From studying this question we can learn two things: First, it allows us to understand how the world’s population will continue to evolve.
Second, projections of the number of children in the world provide insights into the upper limit of demand for education in the future.1 If we want to understand the challenges for educating the world’s population of tomorrow, then we must have a good understanding of how the number of young children will evolve.
A quick preview of the results:
- The world has probably not reached ‘peak child’ yet. However, we are likely very close to a long flat peak; the number of children in the world will not increase much more. We are close to the peak.
- A key insight from projections, under different scenarios, is that the number of children in the long-run will depend on how successful the world will be in providing education – in particular to women – in the short-run. This is because women that are better educated tend to have fewer children. If we are successful in providing accessible education for all in the near-term, there will be fewer children – and therefore less demand for education – in the future.

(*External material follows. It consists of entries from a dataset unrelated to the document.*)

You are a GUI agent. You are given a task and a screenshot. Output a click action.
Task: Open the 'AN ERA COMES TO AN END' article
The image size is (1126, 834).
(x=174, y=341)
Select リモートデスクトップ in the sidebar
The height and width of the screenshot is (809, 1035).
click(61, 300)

- In the last part of this post I will discuss how the size of the population will change in different world regions. Crucial will be the African continent: fast development in Africa will slow down population growth, whereas slow development would leave African countries in an extended period of fast population growth. The latter scenario could see the African population growing 5-fold over the 21st century.
The last decades and the next decades
Between 1950 and today the world population tripled: from 2.5 billion to 7.5 billion. Over this period educational systems around the world had to provide education for substantially larger cohorts of children at school age. Since 1950 the total number of children younger than 15 years of age increased rapidly, from 0.87 billion children to 1.96 billion today. The world was largely successful in getting more children into school; while the number of children increased globally there were fewer and fewer out-of-school children. In the last two decades the number of out-of-school children has almost halved.

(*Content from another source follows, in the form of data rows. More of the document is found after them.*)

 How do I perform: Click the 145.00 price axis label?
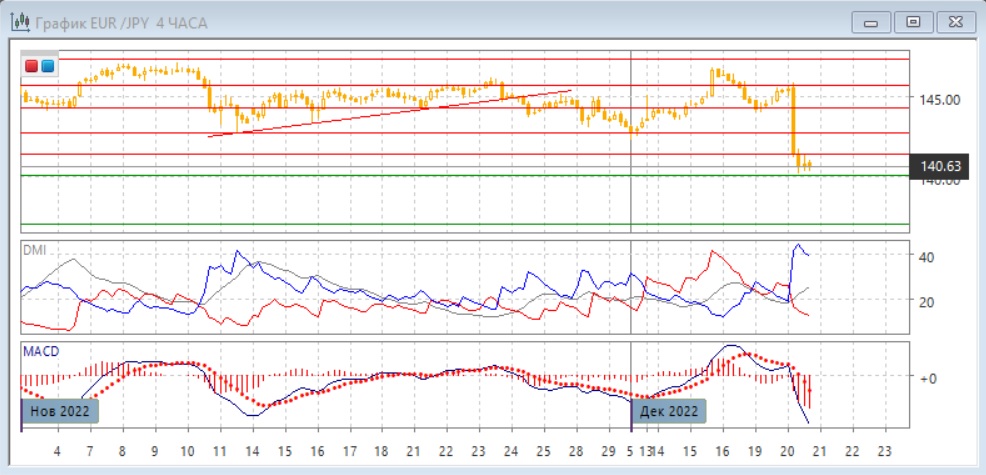click(x=940, y=100)
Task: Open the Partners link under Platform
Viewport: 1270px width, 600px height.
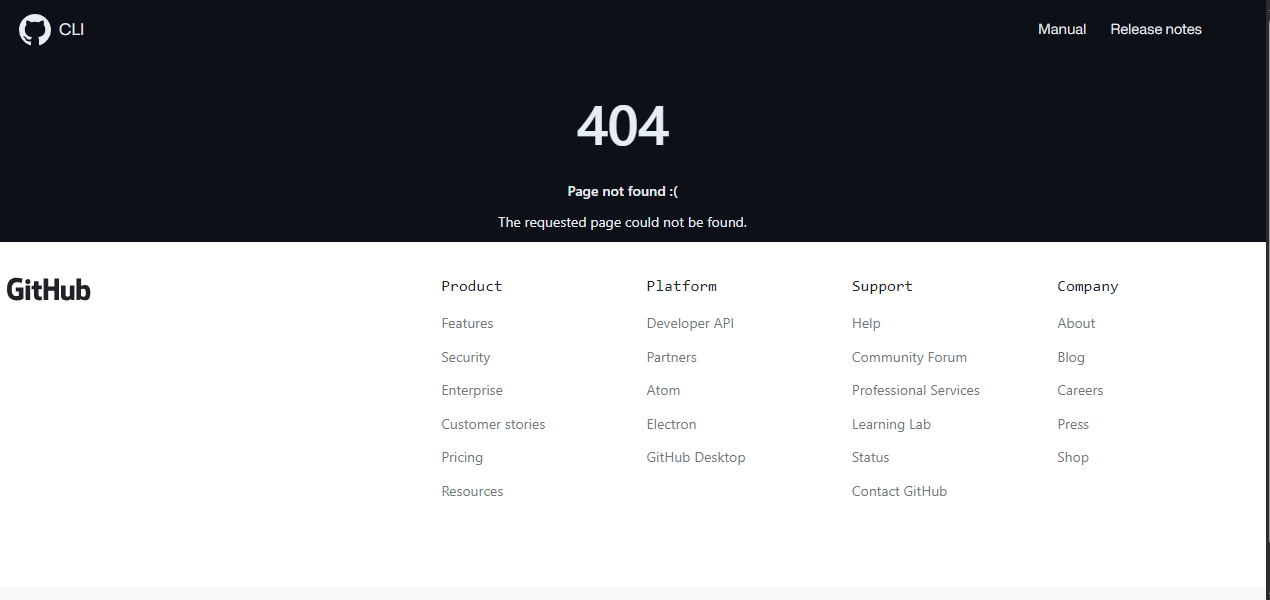Action: pos(671,357)
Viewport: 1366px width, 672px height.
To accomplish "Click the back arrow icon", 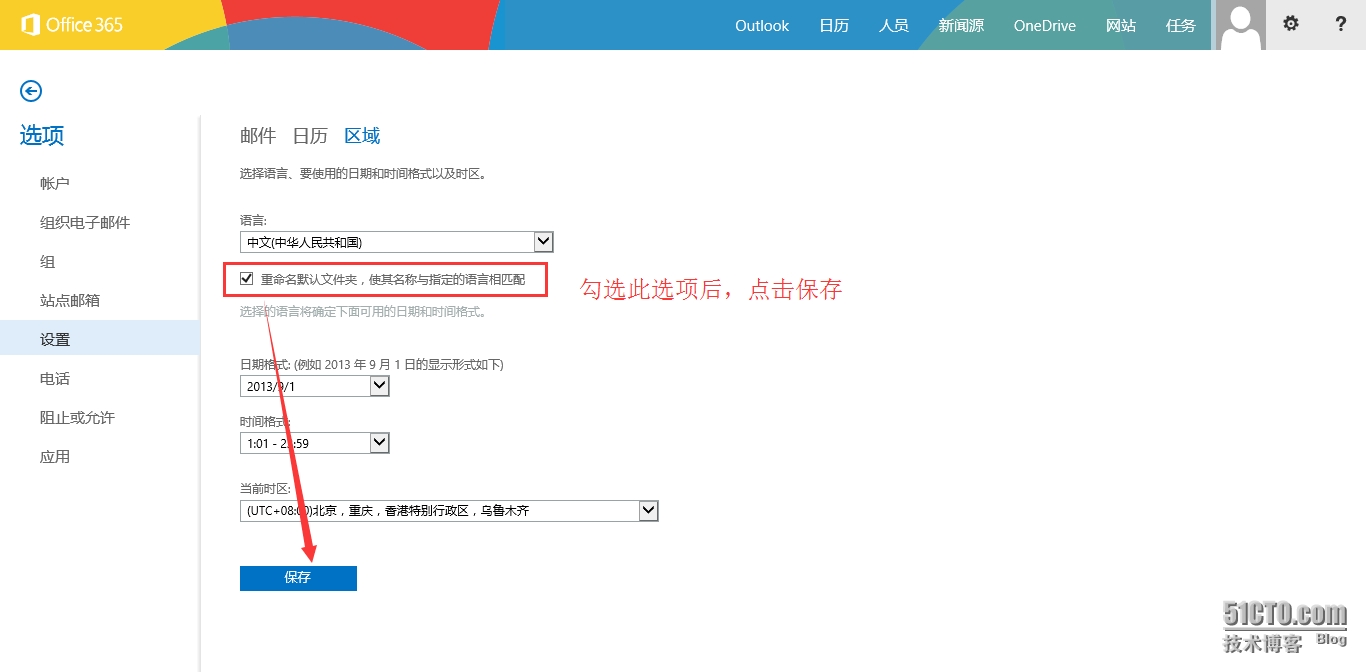I will pos(31,91).
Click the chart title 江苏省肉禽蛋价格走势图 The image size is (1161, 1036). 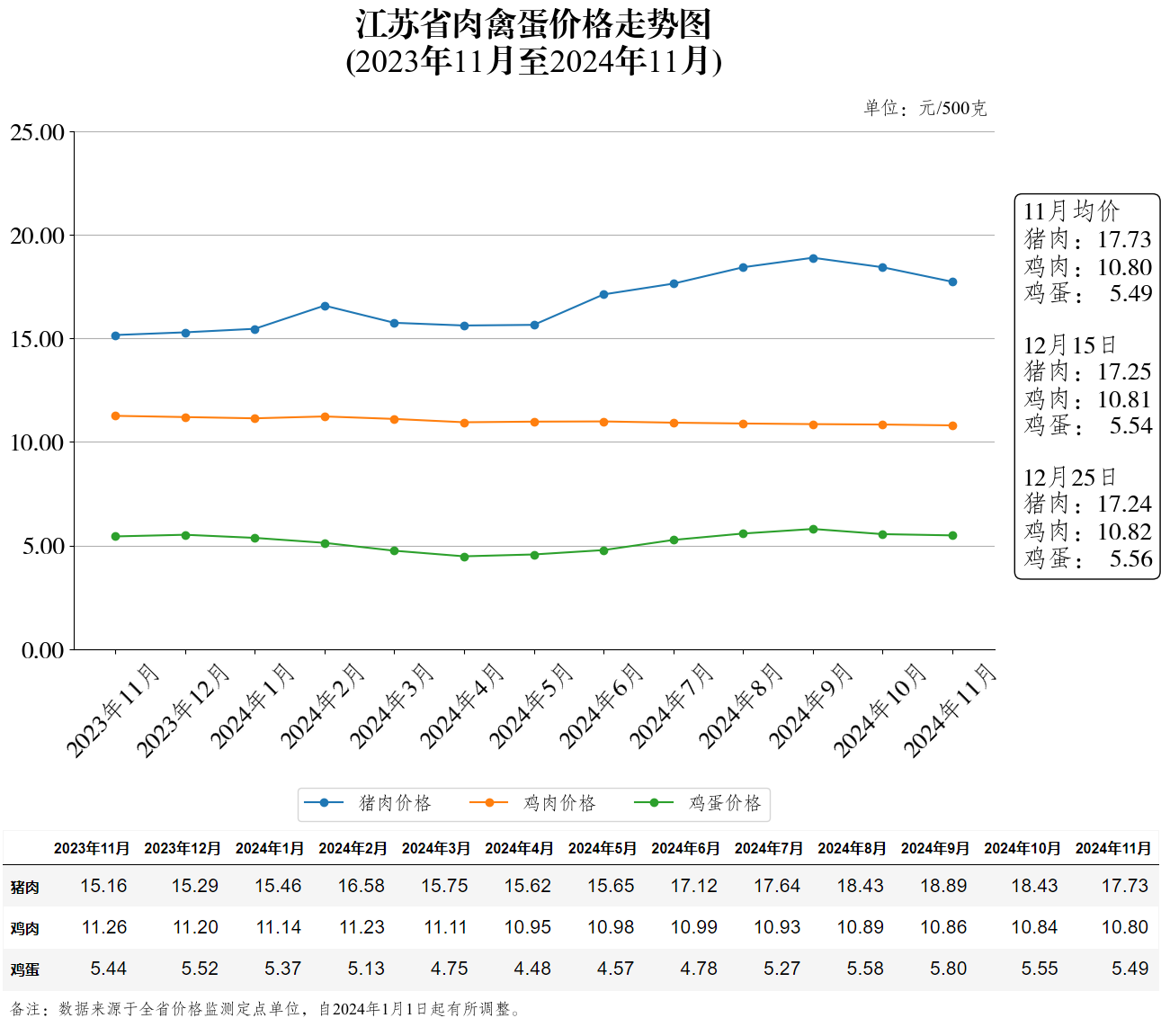(x=533, y=24)
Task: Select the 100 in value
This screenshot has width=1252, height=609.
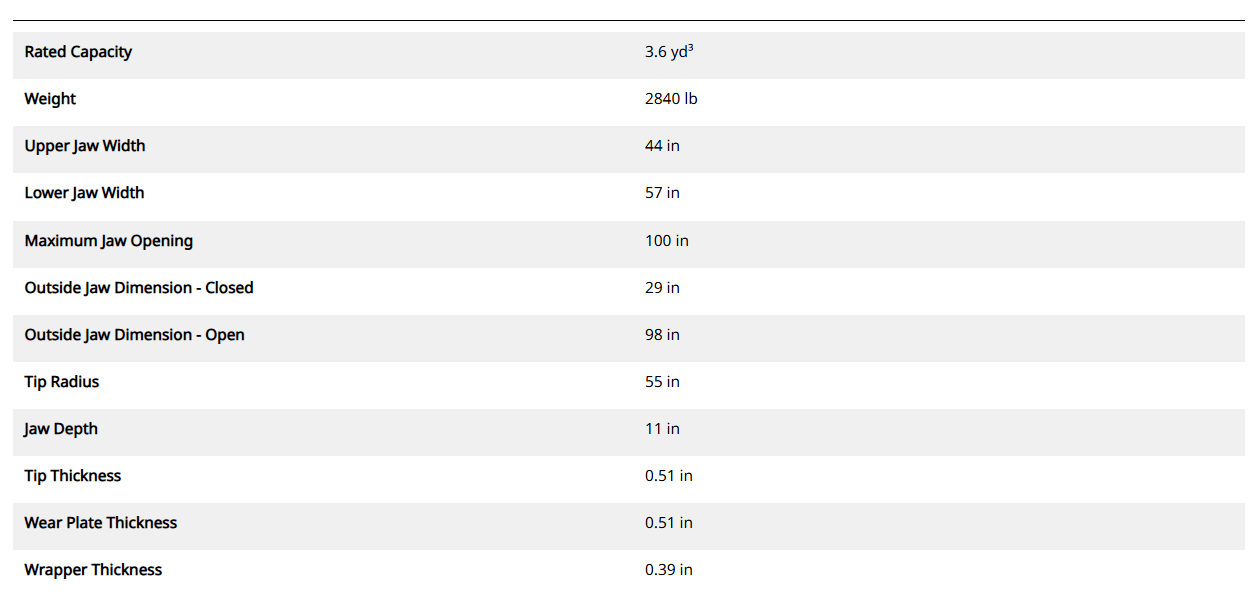Action: coord(666,241)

The future will be very different from the past. Over recent decades we have seen global demographic changes which will bring about the end of rapid population growth: Until the mid-1960s each woman around the world had on average 5 children. Since then the number of children has halved and is now just below 2.5 children per woman. The global fertility rate has halved.
Based on these demographic changes the UN Population Division makes projections of how the world population will change until the end of this century. The Medium Variant of this projection is shown in the visualization below and it shows that with respect to demographic changes the challenges for providing education in this century will be substantially smaller than in the last century. With a much lower global fertility rate, the increase in educational pressures will be much slower than the last 50 years. In fact the number of children will rise only very slowly and will barely increase at all over the coming century. The UN expects the number of children to peak in 2057 at 2.09 billion children and by the end of the century the number of children will be basically the same as today (just below 2 billion in the UN forecast).2
Since the middle of the 20th century the number of school-age-children increased by 125%. From today to the peak number of children, the number of children will only increase by 7%. If these projections are correct, then the world is not quite at ‘peak child’ yet, but we are approaching a flat plateau at which, over the course of the next 4 decades, we will gradually reach a very flat peak.3
While over the last decades the world’s educational systems were strained with the task of substantially increasing the quantity of education, from today until 2100 there will be little increase in the number of school-aged children. We can therefore focus our efforts instead on increasing the quality of education.
The link between education in the short-run and the size of the population in the long-run
Population growth is driven by three changes: Fertility, mortality, and migration. Until space travel becomes an option it is only the first two that matter at the global level.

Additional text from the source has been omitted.